The Norwegian Viking Sigurd I Magnusson, a king better known as Sigurd the Crusader, took over the castle in 1108. The Vikings were headed to Jerusalem and as soon as they left the castle, it was once again in the hands of the Moors. Finally, after a couple of attempts to expel the Moors from the castle and the country itself, it was conquered by the King of Portugal, Afonso I “the Conqueror” Henriques, in 1147.

Archeological excavations at the site have discovered remains of a mosque and a few houses that used to be inhabited by the North African Muslims. On the location where once the mosque stood,  Afonso I “the Conqueror” Henriques built a small chapel. Although it remains undiscovered until today, one legend has it that under the cistern is the burial site of one of the powerful North African Kings.
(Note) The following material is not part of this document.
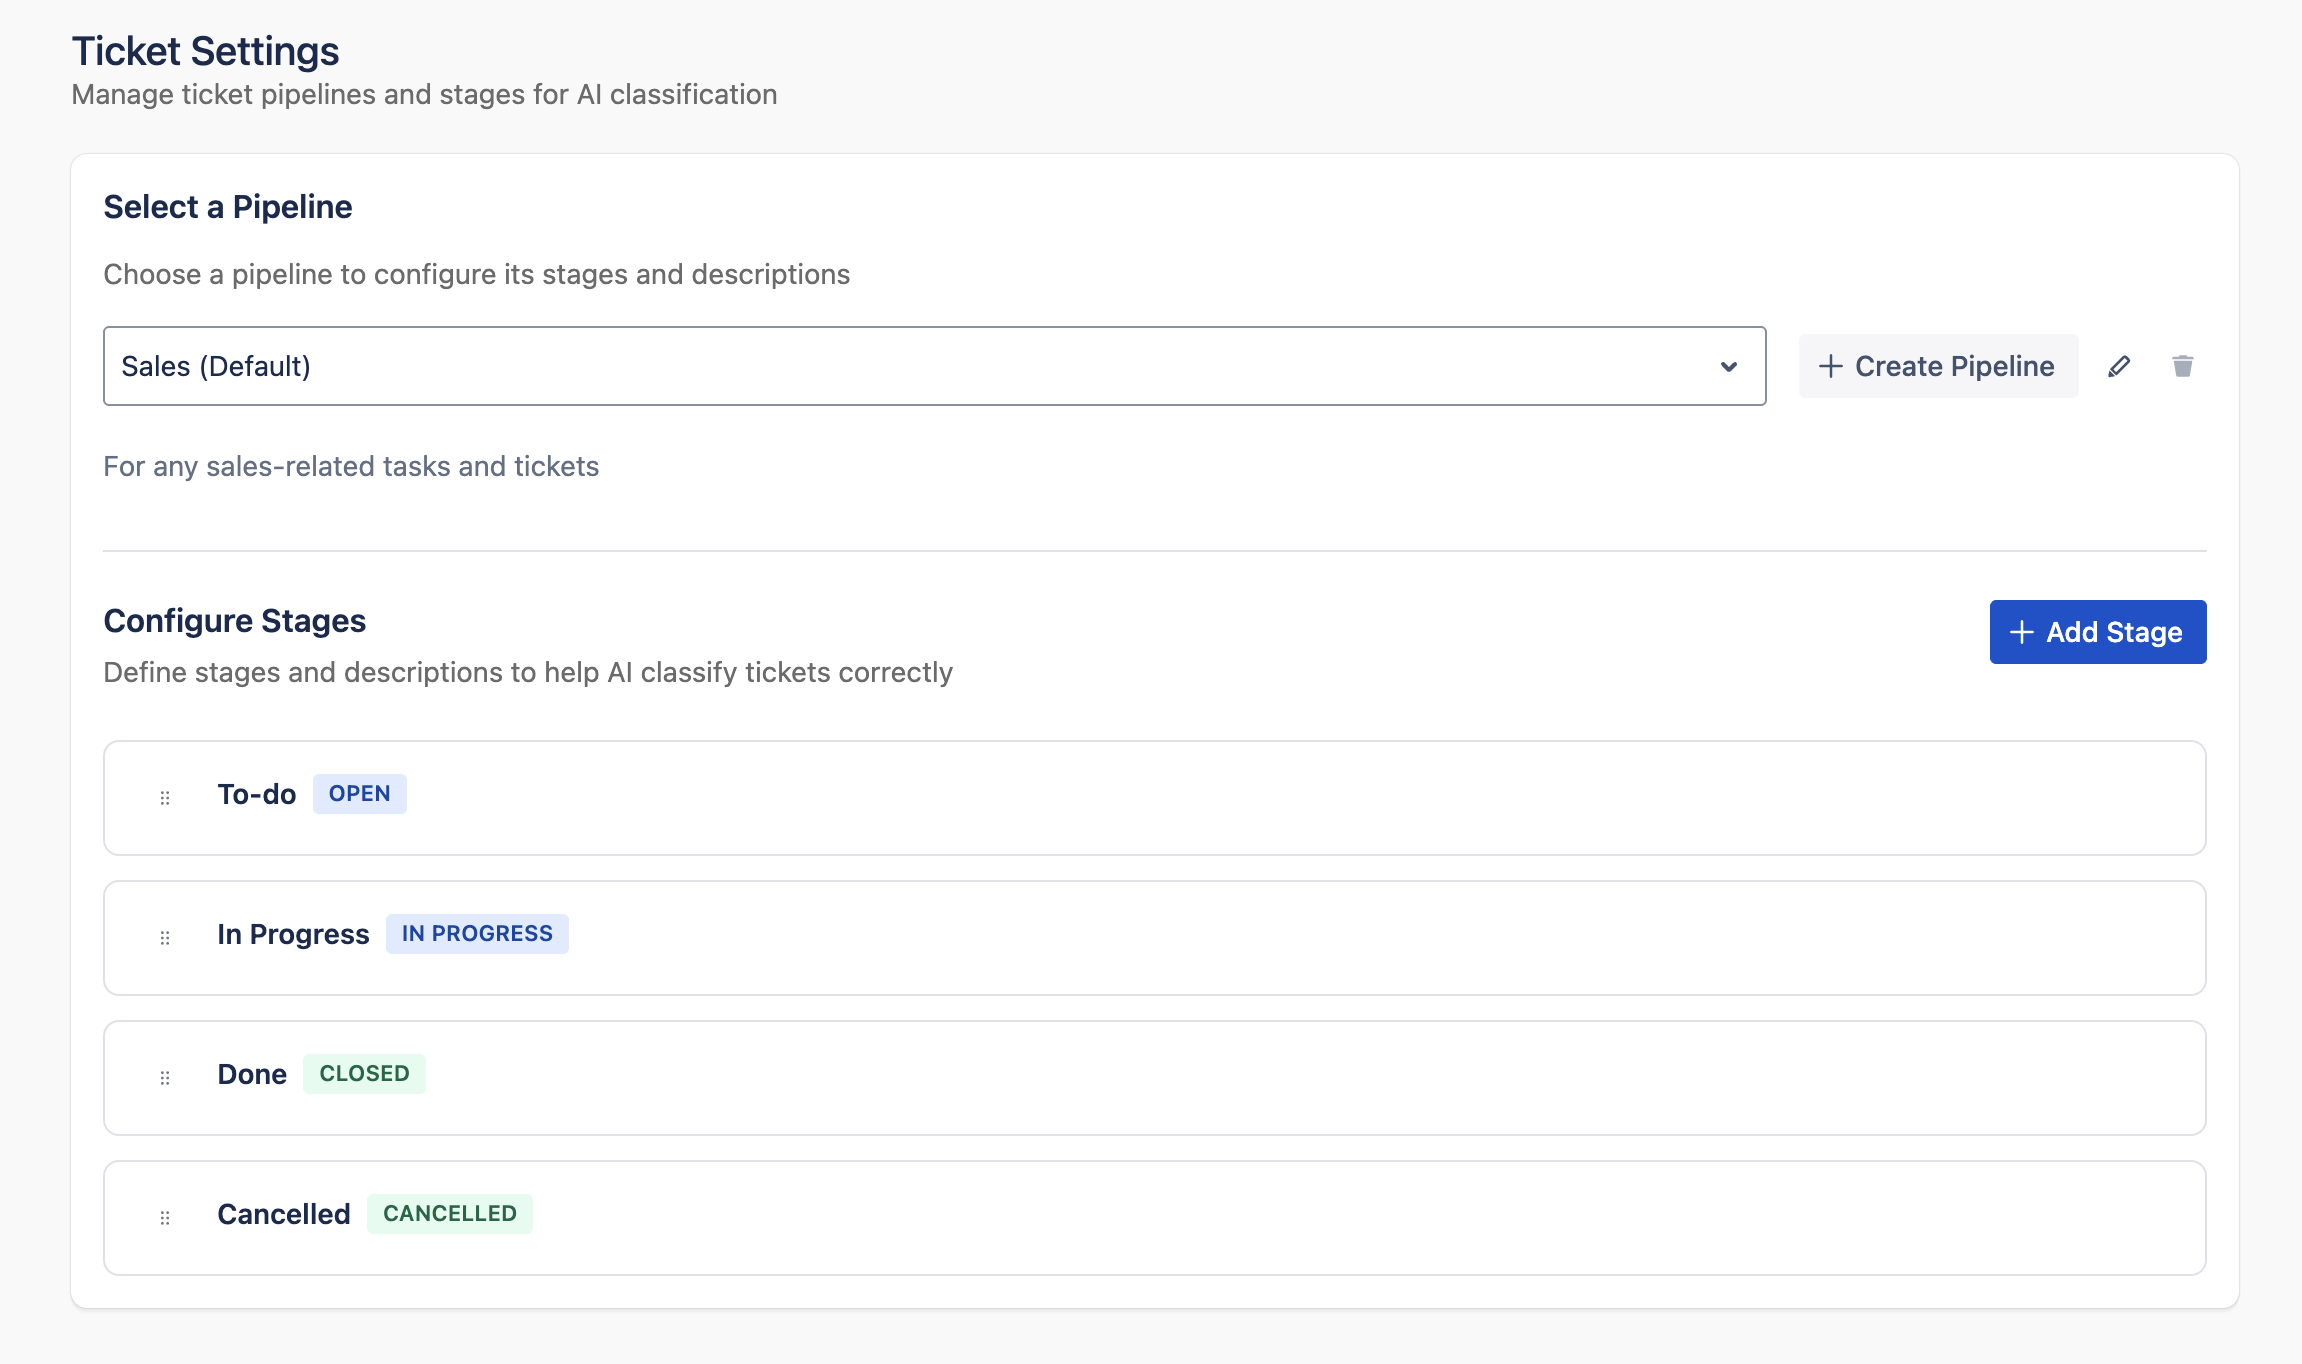Click the pencil edit pipeline icon
This screenshot has width=2302, height=1364.
coord(2118,366)
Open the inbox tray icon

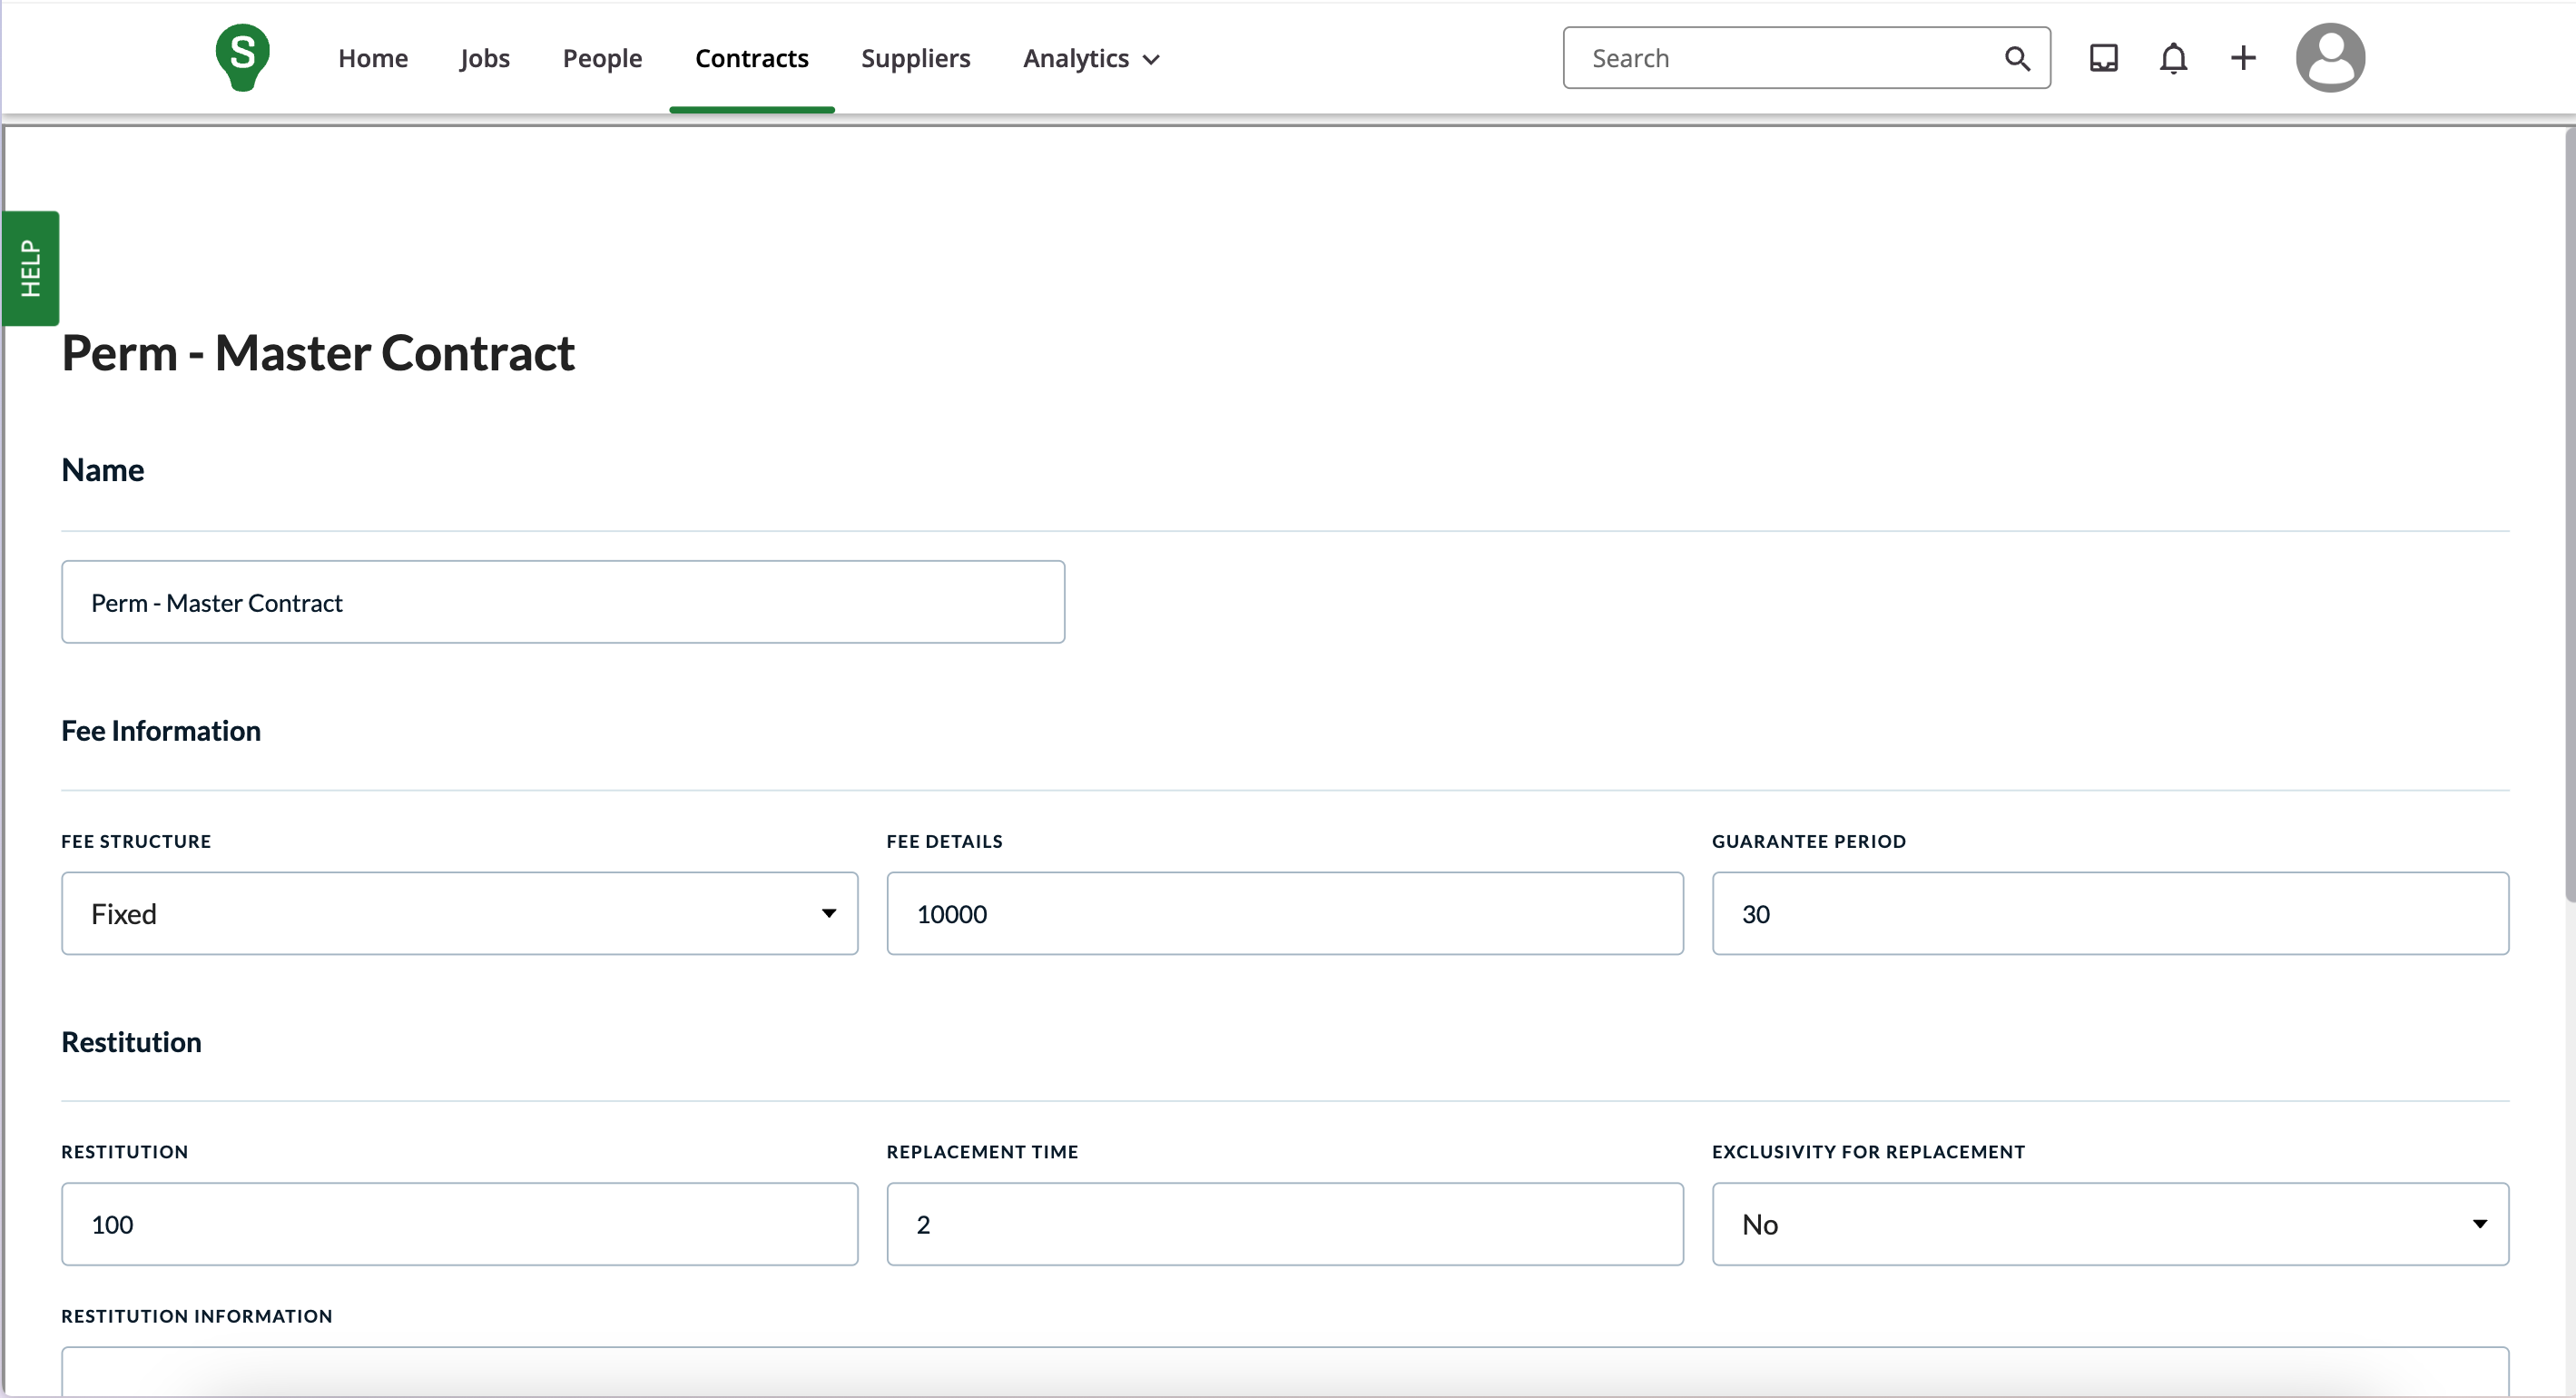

The monarchs of Portugal continuously used the castle; however, it wasn’t as important as it had been during the Moorish rule. The last king of Portugal believed to have used the castle was Fernando I. The monarchs kept the original Moorish architecture of the castle but made small alterations. After the 14th century, it was neglected. For a short period, Jewish families lived in the castle. However, it was once again abandoned after they were banished from the country.

The Moorish Castle didn’t see any improvements in the following centuries. In fact, its condition has only gotten worse. Vegetation took over the castle and a big fire damaged most of the towers and rooms. Also, the tremendous earthquake in Lisbon in 1755 affected the architecture of the castle. But no one was willing to repair it and everything was indicating that nature would eventually destroy the castle. And so it would have probably ended up if it weren’t for King Ferdinand II.

 In 1842, he built the Pena Palace and enjoyed looking at the Moorish Castle from his residence. However, the condition of the medieval fortress troubled the King, so he started to make plans to restore it. Ferdinand II was a great admirer of the arts, and the castle was his favorite spot for painting. Everyone who has visited the castle would be unsurprised by this fact.

It has breathtaking views: from one side is the magnificent Pena Palace, and on the other is the oldest palace in Portugal, the National Palace of Sintra. Beautiful landscapes and the fairytale town of Sintra beneath the fortress are also part of the unforgettable panoramic views. And when the weather permits, it is possible to see the Atlantic Ocean from the highest spot of the castle, known as the King’s Tower.

Ferdinand II liked the Moorish Castle very much and did everything he could to maintain it. In the 20th century, it was once more restored as part of the commemoration of the foundation of Portugal. Archeological excavations continue to this day, and so far the archeologists have also discovered a Christian graveyard and many artifacts on the site that are now on display in the castle. Today, the remarkable Morish Castle is a National Monument, open to visitors and since 1995 has been listed as a UNESCO World Heritage site.